Przez kilka dni o Borysie było głośno i ukazało się kilka artykułów. Ostatecznie z Facebooka zniknęły zdjęcia ogłoszenia i sprawa ucichła. Nie wiemy, czy ostatecznie 9-latkowi udało się znaleźć chętnych na jego usługi i zarobić kilka złotych. Mamy nadzieję, że nie zniechęcił się po tym, jak nagle stał się na chwilę sławny. Być może nie wszystko nadaje się na post na Facebooku.
Doskonałe pole do popisu dla niekompetentnych i nadgorliwych prokuratorów z Katowic – wykorzystywanie dzieci do pracy na czarno, nieopodatkowany dochód, stwarzanie zagrożenia życia, a jak taki ma sokole oko, to i znajdą się “inne czynności seksualne”.
Gratuluję odwagi i pomysłu, ale w tym chorym państwie trzeba niestety mieć na uwadze, że obywatel jest traktowany jak wróg państwa. Najgorszy to taki, co prowadzi własną działalność gospodarczą. Z marszu traktowany jest jak złodziej przez wszystkie instytucje z US na czele.
Poznałam p. Agnieszka i Boryska. Bardzo fajny ludzie. Pomogli mi przy śmieciach. Super pomysł, chłopiec zamiast wyciągać kasę od rodziców albo siedzieć przed komputerem postanowił pomóc innym i przy okazji zarobić swoje pieniądze. Od małego uczy się przedsiębiorczości. Brawo!!!
‘specjalnie na ogłoszeniu podane zostały konkretne godziny (16.00-19.00 od poniedziałku do piątku i 10.00-19.00 w weekendy), żeby mogła zawsze być przy synu jako „elf-pomocnik” i „elf-szofer”. – Tłumaczyłam mu: „Borysku nie chodzisz nigdzie sam, bo są dobrzy ludzie, ale zdarzają się też źli – mówi.’
Gdzie masz tu informacje, ze bedzie chodzil sam? Warto czytac caly artykul…
Brawo! Tak się uczy szacunek do pracy i pieniądza od dziecka.
Dobrze że nie dotarło do skarbówki 🙂 już oni by mu wyliczyli podatek 🙂 i jeszcze mały ZUS 🙂
Mnie bardziej zainteresowało to, że 9 latek miał iść sam i wykonywać usługi… przerażające, biorąc pod uwagę że dziś sąsiedzi się nie znają…

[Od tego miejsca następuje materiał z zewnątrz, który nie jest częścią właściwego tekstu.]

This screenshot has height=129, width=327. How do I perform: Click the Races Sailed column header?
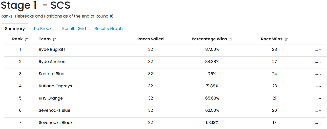pos(150,39)
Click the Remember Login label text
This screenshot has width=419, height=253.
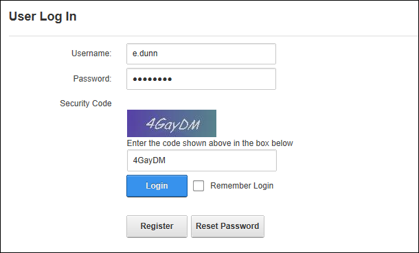click(x=242, y=186)
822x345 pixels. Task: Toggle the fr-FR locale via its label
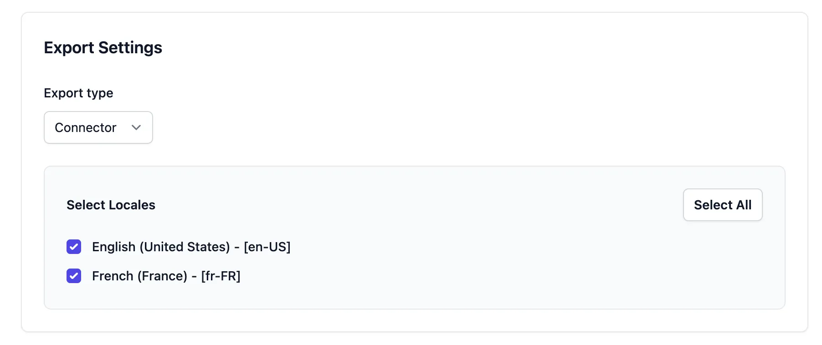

To dobrze że rodzicami nie zainteresował się kurator, bo dzieciom nie wolno pracować. Mogą pomóc sąsiadom, rodzinie i jak dostaną jakieś drobne to co innego . Ale żeby rodzice wpadli na pomysł z ogłoszeniem to trochę przesadzili. Podziwiam za odwagę, mnie nie nie przelewa ale mój 9- latek otrzymuje kieszonkowe, bo to na rodzicach odpowiada utrzymanie dziecka.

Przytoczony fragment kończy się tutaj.